# Data pre-processing

After we get the original data, we need to do some pre-processing, e.g. convert time into datetime format, change column name, filter the time range we want, transform the categorical column and boolean column.

In [25]:
import json
import os
import pandas as pd
from datetime import datetime
import matplotlib.pyplot as plt

def getFileName(filePath):
    return os.listdir(filePath)

def readJson(filePath):
    print("Start Reading file ...", filePath)
    reviews = {}
    i = 0 
    for line in open(filePath, 'r'):
        reviews[i] = json.loads(line)
        i += 1
    return pd.DataFrame.from_dict(reviews, orient='index')

In [22]:
def convertTime(string):
    m, d, y = string.split(' ')
    d = d[:-1]
    time_string = '{}/{}/{}'.format(m, d, y)
    return datetime.strptime(time_string, '%m/%d/%Y')

def dataClean(data):
    data["reviewTime"] = data[["reviewTime"]].applymap(convertTime)
    data = data[data["reviewTime"] >= '2016-01-01']
    data = data[['overall', 'verified', 'reviewTime', 'reviewerID', 'asin', 'reviewText', 'summary', 'image']].rename(columns={"asin": "productID"})
    data['image'] = ~ data['image'].isna()
    return data

def saveJson(data, file_name):
    file_name = 'data/' + file_name
    
    # Store the datetime as string time in order to store in json
    data["reviewTime"] = data.reviewTime.dt.strftime('%Y-%m-%d')
    data.to_json(file_name, orient='records')
    print("Saving..., file name:", file_name)

In [27]:
filePath = 'original'
for file_name in os.listdir(filePath):
    if "json" != file_name[-4:]:
        continue
    data = readJson(filePath + "/" + file_name)
    clean_data = dataClean(data)
    department = file_name[:-7]
    clean_data["department"] = department
    saveJson(clean_data, department + ".json")

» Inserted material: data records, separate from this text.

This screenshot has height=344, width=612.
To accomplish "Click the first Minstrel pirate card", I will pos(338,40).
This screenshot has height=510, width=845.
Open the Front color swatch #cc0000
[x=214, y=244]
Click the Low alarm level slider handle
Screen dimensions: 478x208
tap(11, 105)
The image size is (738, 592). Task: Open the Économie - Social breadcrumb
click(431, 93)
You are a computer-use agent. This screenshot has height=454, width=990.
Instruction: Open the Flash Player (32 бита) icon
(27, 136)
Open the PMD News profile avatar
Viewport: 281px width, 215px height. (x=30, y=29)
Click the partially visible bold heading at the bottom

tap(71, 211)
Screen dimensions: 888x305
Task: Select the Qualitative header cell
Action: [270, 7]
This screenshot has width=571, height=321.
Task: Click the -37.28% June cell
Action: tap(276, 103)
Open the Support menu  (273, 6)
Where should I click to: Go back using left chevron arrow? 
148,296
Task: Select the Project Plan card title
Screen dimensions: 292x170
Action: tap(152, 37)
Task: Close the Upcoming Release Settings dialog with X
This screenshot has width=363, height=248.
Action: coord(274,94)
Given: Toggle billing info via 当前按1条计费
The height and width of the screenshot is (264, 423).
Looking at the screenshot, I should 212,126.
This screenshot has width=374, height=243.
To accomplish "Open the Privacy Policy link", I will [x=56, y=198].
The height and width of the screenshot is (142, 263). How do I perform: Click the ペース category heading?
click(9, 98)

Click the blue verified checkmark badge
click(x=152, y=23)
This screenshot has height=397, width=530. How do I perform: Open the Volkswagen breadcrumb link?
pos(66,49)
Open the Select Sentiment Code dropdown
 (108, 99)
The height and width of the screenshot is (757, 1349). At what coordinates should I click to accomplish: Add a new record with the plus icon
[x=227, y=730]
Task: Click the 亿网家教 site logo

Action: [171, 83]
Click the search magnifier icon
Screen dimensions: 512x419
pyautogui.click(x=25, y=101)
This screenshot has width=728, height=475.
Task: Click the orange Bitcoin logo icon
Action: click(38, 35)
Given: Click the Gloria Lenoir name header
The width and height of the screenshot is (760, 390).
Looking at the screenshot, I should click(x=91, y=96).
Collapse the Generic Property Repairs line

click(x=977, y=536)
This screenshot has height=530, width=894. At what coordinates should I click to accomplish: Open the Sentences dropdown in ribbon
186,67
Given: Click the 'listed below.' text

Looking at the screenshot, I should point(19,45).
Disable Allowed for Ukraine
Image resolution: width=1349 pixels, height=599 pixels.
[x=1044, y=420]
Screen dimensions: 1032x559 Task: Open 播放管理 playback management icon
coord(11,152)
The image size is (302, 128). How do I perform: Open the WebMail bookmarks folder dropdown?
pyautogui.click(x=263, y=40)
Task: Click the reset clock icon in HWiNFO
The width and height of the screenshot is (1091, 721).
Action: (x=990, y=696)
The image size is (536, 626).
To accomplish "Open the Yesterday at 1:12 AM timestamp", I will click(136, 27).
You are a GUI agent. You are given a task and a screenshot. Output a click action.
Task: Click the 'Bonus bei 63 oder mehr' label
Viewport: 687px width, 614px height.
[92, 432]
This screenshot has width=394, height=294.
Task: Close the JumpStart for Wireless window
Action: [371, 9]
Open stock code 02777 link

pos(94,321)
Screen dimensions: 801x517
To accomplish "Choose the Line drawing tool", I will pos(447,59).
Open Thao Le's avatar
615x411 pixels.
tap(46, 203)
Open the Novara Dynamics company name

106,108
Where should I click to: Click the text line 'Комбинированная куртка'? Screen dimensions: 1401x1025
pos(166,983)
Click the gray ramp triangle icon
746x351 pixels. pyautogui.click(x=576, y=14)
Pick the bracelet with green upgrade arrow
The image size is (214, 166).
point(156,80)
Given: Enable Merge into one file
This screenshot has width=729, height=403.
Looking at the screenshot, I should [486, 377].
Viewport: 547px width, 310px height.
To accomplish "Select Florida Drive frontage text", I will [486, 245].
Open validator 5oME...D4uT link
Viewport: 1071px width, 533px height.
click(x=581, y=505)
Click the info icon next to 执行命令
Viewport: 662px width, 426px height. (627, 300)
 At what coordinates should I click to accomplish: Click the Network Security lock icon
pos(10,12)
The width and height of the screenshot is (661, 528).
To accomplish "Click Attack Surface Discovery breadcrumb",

Start Reading file ... original/Video_Games_5.json
Saving..., file name: data/Video_Games.json
Start Reading file ... original/Toys_and_Games_5.json
Saving..., file name: data/Toys_and_Games.json
Start Reading file ... original/Luxury_Beauty_5.json
Saving..., file name: data/Luxury_Beauty.json
Start Reading file ... original/Industrial_and_Scientific_5.json
Saving..., file name: data/Industrial_and_Scientific.json
Start Reading file ... original/Software_5.json
Saving..., file name: data/Software.json
Start Reading file ... original/Patio_Lawn_and_Garden_5.json
Saving..., file name: data/Patio_Lawn_and_Garden.json
Start Reading file ... original/Pet_Supplies_5.json
Saving..., file name: data/Pet_Supplies.json
Start Reading file ... original/Musical_Instruments_5.json
Saving..., file name: data/Musical_Instruments.json
Start Reading file ... original/Office_Products_5.json
Saving..., file name: data/Office_Products.json
Start Reading file ... original/Prime_Pantry_5.json
Saving..., file